▸ **WORK REQUEST**
For every line in the entries that contains "agent", show the whole line.

▸ **Stored data**
↓
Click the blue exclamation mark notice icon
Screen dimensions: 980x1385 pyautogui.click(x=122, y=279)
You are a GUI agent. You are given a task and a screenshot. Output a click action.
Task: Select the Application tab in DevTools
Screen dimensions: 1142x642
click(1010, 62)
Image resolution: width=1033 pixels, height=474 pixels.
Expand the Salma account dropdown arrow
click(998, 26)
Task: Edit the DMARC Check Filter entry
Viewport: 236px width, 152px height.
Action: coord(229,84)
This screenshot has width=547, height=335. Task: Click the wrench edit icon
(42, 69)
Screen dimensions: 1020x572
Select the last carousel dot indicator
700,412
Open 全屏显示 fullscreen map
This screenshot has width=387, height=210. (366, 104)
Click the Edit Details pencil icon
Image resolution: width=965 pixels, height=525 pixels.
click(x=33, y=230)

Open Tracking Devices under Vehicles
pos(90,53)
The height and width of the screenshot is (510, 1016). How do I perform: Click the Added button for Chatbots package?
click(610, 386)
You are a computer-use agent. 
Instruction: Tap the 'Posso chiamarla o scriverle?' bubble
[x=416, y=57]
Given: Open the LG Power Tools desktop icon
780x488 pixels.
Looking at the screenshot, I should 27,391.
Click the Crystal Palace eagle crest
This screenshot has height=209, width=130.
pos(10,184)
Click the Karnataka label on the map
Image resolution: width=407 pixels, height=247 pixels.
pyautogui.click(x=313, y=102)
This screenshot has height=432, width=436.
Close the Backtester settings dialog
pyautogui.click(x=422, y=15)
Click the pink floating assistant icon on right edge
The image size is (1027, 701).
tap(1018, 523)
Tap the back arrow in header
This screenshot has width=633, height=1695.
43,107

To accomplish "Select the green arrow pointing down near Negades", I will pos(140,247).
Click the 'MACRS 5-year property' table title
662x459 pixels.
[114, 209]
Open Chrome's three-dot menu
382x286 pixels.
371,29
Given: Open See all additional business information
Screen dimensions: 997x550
↑
▸ **ANSWER BOX**
You are a GUI agent. You are given a task and a screenshot. Output a click action.
You are a computer-use agent. 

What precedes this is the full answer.